What you need to do: Reproduce the material below verbatim, line for line, without any alteration.

Data for the task:
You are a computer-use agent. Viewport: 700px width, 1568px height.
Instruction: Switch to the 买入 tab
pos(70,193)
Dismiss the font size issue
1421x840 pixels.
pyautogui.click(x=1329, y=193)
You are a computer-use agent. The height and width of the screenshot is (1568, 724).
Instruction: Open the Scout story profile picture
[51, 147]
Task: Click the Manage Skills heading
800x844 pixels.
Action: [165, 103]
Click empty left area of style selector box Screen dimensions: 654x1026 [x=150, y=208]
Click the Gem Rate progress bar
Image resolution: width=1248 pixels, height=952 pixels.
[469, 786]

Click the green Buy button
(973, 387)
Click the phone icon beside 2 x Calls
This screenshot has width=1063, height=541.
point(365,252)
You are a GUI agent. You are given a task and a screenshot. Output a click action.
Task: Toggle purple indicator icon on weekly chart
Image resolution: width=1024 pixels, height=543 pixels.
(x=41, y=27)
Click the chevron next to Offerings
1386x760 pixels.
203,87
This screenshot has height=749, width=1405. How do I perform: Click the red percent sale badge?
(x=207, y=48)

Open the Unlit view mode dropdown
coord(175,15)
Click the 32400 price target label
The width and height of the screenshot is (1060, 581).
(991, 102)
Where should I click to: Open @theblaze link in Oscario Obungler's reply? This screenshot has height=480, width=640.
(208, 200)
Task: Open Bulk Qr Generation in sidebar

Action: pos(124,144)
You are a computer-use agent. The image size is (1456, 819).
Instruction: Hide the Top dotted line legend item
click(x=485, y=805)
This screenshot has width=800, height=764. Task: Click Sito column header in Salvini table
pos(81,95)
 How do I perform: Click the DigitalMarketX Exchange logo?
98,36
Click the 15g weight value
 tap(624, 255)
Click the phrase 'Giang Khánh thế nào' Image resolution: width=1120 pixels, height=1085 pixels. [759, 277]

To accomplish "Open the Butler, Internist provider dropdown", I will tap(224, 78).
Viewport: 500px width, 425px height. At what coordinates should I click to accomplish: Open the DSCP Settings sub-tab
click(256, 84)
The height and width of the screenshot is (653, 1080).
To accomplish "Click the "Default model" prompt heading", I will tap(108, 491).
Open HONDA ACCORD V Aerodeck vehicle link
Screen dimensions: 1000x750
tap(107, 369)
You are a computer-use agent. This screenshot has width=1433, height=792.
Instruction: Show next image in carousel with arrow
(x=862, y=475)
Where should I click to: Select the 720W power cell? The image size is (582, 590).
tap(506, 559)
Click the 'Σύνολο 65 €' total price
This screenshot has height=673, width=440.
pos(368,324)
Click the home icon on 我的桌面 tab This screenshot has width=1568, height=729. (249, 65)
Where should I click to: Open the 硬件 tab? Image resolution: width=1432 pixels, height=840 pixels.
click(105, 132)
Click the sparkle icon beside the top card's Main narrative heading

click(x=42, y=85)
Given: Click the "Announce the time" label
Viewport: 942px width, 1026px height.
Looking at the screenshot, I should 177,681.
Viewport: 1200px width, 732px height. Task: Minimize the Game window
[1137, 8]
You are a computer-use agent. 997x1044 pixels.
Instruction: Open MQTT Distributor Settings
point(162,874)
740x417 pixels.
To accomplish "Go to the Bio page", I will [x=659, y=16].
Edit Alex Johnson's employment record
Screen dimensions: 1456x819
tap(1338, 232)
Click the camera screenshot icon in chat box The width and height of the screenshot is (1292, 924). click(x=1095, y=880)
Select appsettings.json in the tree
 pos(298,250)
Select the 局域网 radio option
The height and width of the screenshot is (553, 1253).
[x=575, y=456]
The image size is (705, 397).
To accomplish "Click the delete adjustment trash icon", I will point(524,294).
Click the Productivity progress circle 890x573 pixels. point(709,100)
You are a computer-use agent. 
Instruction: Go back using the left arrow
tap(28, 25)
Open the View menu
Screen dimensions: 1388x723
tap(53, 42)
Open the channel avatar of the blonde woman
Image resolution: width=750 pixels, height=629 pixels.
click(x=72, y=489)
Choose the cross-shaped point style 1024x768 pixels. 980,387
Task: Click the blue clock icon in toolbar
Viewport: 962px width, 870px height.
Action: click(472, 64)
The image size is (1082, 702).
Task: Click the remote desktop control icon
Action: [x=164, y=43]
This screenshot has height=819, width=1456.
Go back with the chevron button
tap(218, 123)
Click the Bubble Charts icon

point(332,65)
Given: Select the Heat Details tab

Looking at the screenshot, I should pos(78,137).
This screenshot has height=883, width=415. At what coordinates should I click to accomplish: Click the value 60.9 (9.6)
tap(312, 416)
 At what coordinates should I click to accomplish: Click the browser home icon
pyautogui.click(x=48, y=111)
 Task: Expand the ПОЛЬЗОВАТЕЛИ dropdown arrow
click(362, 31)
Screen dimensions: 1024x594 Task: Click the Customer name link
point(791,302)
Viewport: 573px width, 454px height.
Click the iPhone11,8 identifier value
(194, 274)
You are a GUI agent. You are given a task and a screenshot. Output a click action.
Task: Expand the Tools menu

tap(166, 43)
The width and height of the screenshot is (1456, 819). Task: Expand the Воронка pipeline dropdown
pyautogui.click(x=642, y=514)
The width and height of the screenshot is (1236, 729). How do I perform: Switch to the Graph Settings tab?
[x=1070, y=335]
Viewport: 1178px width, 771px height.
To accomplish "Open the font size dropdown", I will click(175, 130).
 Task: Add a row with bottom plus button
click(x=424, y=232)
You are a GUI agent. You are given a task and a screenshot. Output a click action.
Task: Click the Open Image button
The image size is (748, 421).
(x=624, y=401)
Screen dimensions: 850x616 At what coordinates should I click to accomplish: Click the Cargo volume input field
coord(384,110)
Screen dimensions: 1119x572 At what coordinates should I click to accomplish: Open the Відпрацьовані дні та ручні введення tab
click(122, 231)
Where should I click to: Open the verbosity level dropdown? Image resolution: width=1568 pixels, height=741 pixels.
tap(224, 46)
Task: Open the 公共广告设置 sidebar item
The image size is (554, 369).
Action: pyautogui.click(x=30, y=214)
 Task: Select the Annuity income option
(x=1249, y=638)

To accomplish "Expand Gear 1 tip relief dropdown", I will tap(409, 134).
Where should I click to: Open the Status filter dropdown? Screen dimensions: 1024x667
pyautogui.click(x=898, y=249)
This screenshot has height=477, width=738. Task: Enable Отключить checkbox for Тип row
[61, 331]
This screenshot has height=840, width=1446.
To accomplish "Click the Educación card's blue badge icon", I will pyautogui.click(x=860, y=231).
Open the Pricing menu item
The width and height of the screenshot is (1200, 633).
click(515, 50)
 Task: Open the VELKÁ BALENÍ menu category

Answer for this exercise:
You are a computer-use agent. Viewport: 700px width, 1568px height.
Instruction: Switch to the 买入 tab
pos(70,193)
Dismiss the font size issue
1421x840 pixels.
pyautogui.click(x=1329, y=193)
You are a computer-use agent. The height and width of the screenshot is (1568, 724).
Instruction: Open the Scout story profile picture
[51, 147]
Task: Click the Manage Skills heading
800x844 pixels.
Action: [165, 103]
Click empty left area of style selector box Screen dimensions: 654x1026 [x=150, y=208]
Click the Gem Rate progress bar
Image resolution: width=1248 pixels, height=952 pixels.
[469, 786]

Click the green Buy button
(973, 387)
Click the phone icon beside 2 x Calls
This screenshot has width=1063, height=541.
point(365,252)
You are a GUI agent. You are given a task and a screenshot. Output a click action.
Task: Toggle purple indicator icon on weekly chart
Image resolution: width=1024 pixels, height=543 pixels.
(x=41, y=27)
Click the chevron next to Offerings
1386x760 pixels.
203,87
This screenshot has height=749, width=1405. How do I perform: Click the red percent sale badge?
(x=207, y=48)

Open the Unlit view mode dropdown
coord(175,15)
Click the 32400 price target label
The width and height of the screenshot is (1060, 581).
(991, 102)
Where should I click to: Open @theblaze link in Oscario Obungler's reply? This screenshot has height=480, width=640.
(208, 200)
Task: Open Bulk Qr Generation in sidebar

Action: pos(124,144)
You are a computer-use agent. The image size is (1456, 819).
Instruction: Hide the Top dotted line legend item
click(x=485, y=805)
This screenshot has width=800, height=764. Task: Click Sito column header in Salvini table
pos(81,95)
 How do I perform: Click the DigitalMarketX Exchange logo?
98,36
Click the 15g weight value
 tap(624, 255)
Click the phrase 'Giang Khánh thế nào' Image resolution: width=1120 pixels, height=1085 pixels. [759, 277]

To accomplish "Open the Butler, Internist provider dropdown", I will tap(224, 78).
Viewport: 500px width, 425px height. At what coordinates should I click to accomplish: Open the DSCP Settings sub-tab
click(256, 84)
The height and width of the screenshot is (653, 1080).
To accomplish "Click the "Default model" prompt heading", I will tap(108, 491).
Open HONDA ACCORD V Aerodeck vehicle link
Screen dimensions: 1000x750
tap(107, 369)
You are a computer-use agent. This screenshot has width=1433, height=792.
Instruction: Show next image in carousel with arrow
(x=862, y=475)
Where should I click to: Select the 720W power cell? The image size is (582, 590).
tap(506, 559)
Click the 'Σύνολο 65 €' total price
This screenshot has height=673, width=440.
pos(368,324)
Click the home icon on 我的桌面 tab This screenshot has width=1568, height=729. (249, 65)
Where should I click to: Open the 硬件 tab? Image resolution: width=1432 pixels, height=840 pixels.
click(105, 132)
Click the sparkle icon beside the top card's Main narrative heading

click(x=42, y=85)
Given: Click the "Announce the time" label
Viewport: 942px width, 1026px height.
Looking at the screenshot, I should 177,681.
Viewport: 1200px width, 732px height. Task: Minimize the Game window
[1137, 8]
You are a computer-use agent. 997x1044 pixels.
Instruction: Open MQTT Distributor Settings
point(162,874)
740x417 pixels.
To accomplish "Go to the Bio page", I will [x=659, y=16].
Edit Alex Johnson's employment record
Screen dimensions: 1456x819
tap(1338, 232)
Click the camera screenshot icon in chat box The width and height of the screenshot is (1292, 924). click(x=1095, y=880)
Select appsettings.json in the tree
 pos(298,250)
Select the 局域网 radio option
The height and width of the screenshot is (553, 1253).
[x=575, y=456]
The image size is (705, 397).
To accomplish "Click the delete adjustment trash icon", I will point(524,294).
Click the Productivity progress circle 890x573 pixels. point(709,100)
You are a computer-use agent. 
Instruction: Go back using the left arrow
tap(28, 25)
Open the View menu
Screen dimensions: 1388x723
tap(53, 42)
Open the channel avatar of the blonde woman
Image resolution: width=750 pixels, height=629 pixels.
click(x=72, y=489)
Choose the cross-shaped point style 1024x768 pixels. 980,387
Task: Click the blue clock icon in toolbar
Viewport: 962px width, 870px height.
Action: click(472, 64)
The image size is (1082, 702).
Task: Click the remote desktop control icon
Action: [x=164, y=43]
This screenshot has height=819, width=1456.
Go back with the chevron button
tap(218, 123)
Click the Bubble Charts icon

point(332,65)
Given: Select the Heat Details tab

Looking at the screenshot, I should pos(78,137).
This screenshot has height=883, width=415. At what coordinates should I click to accomplish: Click the value 60.9 (9.6)
tap(312, 416)
 At what coordinates should I click to accomplish: Click the browser home icon
pyautogui.click(x=48, y=111)
 Task: Expand the ПОЛЬЗОВАТЕЛИ dropdown arrow
click(362, 31)
Screen dimensions: 1024x594 Task: Click the Customer name link
point(791,302)
Viewport: 573px width, 454px height.
Click the iPhone11,8 identifier value
(194, 274)
You are a GUI agent. You are given a task and a screenshot. Output a click action.
Task: Expand the Tools menu

tap(166, 43)
The width and height of the screenshot is (1456, 819). Task: Expand the Воронка pipeline dropdown
pyautogui.click(x=642, y=514)
The width and height of the screenshot is (1236, 729). How do I perform: Switch to the Graph Settings tab?
[x=1070, y=335]
Viewport: 1178px width, 771px height.
To accomplish "Open the font size dropdown", I will click(175, 130).
 Task: Add a row with bottom plus button
click(x=424, y=232)
You are a GUI agent. You are given a task and a screenshot. Output a click action.
Task: Click the Open Image button
The image size is (748, 421).
(x=624, y=401)
Screen dimensions: 850x616 At what coordinates should I click to accomplish: Click the Cargo volume input field
coord(384,110)
Screen dimensions: 1119x572 At what coordinates should I click to accomplish: Open the Відпрацьовані дні та ручні введення tab
click(122, 231)
Where should I click to: Open the verbosity level dropdown? Image resolution: width=1568 pixels, height=741 pixels.
tap(224, 46)
Task: Open the 公共广告设置 sidebar item
The image size is (554, 369).
Action: pyautogui.click(x=30, y=214)
 Task: Select the Annuity income option
(x=1249, y=638)

To accomplish "Expand Gear 1 tip relief dropdown", I will tap(409, 134).
Where should I click to: Open the Status filter dropdown? Screen dimensions: 1024x667
pyautogui.click(x=898, y=249)
This screenshot has height=477, width=738. Task: Enable Отключить checkbox for Тип row
[61, 331]
This screenshot has height=840, width=1446.
To accomplish "Click the Educación card's blue badge icon", I will pyautogui.click(x=860, y=231).
Open the Pricing menu item
The width and height of the screenshot is (1200, 633).
click(515, 50)
 Task: Open the VELKÁ BALENÍ menu category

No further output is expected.